People
Jose Maldonado
Research Assistant Professor, Department of Molecular Physiology and Biophysics
Managing Director, Vanderbilt Neurovisualization Laboratory
Jose Maldonado is a neuroanatomist, microscopist and, business professional developing quantitative analysis pipelines for light sheet microscopy data. After he completed doctoral work in neurobiology at the David Geffen School of Medicine (UCLA), he accepted an offer of employment from MBF Bioscience, Inc. (Williston, VT, USA) There, he developed foundational and practical expertise in quantitative microscopy. Additionally, he led all MBF business operations in South America and Africa for four years. He developed research and teaching collaborations in Sao Paolo and Johannesburg. Jose is the Managing Director of the Vanderbilt Neurovisiualization Lab (VNL), which is the principal resource for quantitative, whole brain, light-sheet imaging and data analysis at Vanderbilt University (Nashville, TN, USA).

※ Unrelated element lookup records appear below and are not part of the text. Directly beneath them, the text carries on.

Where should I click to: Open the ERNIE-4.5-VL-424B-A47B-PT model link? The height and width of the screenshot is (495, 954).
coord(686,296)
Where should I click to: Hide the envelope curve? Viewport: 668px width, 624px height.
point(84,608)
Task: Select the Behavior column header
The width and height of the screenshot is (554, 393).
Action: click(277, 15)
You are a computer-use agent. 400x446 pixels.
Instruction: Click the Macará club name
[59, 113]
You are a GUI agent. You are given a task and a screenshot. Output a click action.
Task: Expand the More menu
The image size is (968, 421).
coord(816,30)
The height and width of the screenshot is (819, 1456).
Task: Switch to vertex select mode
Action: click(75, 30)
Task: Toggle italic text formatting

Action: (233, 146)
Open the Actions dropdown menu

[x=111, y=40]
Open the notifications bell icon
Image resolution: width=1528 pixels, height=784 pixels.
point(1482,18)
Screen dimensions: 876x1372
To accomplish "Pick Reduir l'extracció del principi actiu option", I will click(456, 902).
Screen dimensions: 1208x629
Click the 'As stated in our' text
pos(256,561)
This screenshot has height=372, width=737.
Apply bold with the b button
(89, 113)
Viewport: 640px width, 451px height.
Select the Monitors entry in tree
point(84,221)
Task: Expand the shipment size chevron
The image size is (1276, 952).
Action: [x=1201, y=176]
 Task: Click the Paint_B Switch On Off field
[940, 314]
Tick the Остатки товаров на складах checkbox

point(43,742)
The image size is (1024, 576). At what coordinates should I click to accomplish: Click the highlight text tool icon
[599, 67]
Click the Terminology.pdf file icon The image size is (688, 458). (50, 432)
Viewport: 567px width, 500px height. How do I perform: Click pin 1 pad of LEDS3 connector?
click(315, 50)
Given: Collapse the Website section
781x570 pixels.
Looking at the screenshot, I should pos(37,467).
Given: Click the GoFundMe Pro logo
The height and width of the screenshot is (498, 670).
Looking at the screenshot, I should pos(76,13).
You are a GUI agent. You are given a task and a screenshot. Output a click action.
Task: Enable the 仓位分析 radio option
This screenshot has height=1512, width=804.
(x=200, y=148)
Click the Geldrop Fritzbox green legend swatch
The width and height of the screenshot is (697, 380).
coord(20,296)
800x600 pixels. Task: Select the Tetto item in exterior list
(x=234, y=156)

VNL provides professional scientific guidance and microscopy services to lower the barrier for integration of light sheet imaging into a diversity of new and ongoing research programs. His goal is to help investigators integrate quantitative lightsheet imaging methods into their experimental design. In addition to hands-on training and assistance with lightsheet imaging he also advises users on the optimal clearing methodology for their samples, using either aqueous (SHIELD, CLARITY, etc.) or organic based (iDISCO) clearing methods. The imaging methodologies that Jose has integrated and deployed as a turnkey solution at Vanderbilt University have contributed lightsheet data to several recent publications ( e.g., Sweeney et al., Science Translational Medicine, 2021; Luchsinger et al., Nature Communications, 2021).
Richard Simerly
Louise B. McGavock Professor, Department of Molecular Physiology and Biophysics
Director, Vanderbilt Neurovisualization Laboratory
Richard Simerly is an internationally recognized expert on hormonal control of brain development. His laboratory made several key discoveries in the field of sexual differentiation, including the first genetic evidence for the sufficiency of the Esr1 in sexual differentiation, the first demonstration that caspase activity is required for hormone-induced apoptotic neuronal death in the hypothalamus, and the first demonstration of target dependent sexual differentiation of limbic-hypothalamic connections. His laboratory also demonstrated that the fat-derived hormone leptin represents a significant factor directing development of essential components of hypothalamic circuits that control energy balance, and that the developmental actions of leptin suppress development of viscerosensory inputs to the hypothalamus. His current research is focused on understanding how the architecture of forebrain circuits that control body weight and energy metabolism is specified in response to endocrine and nutritional cues during defined neurodevelopmental critical periods, with direct implications for the developmental origins of obesity.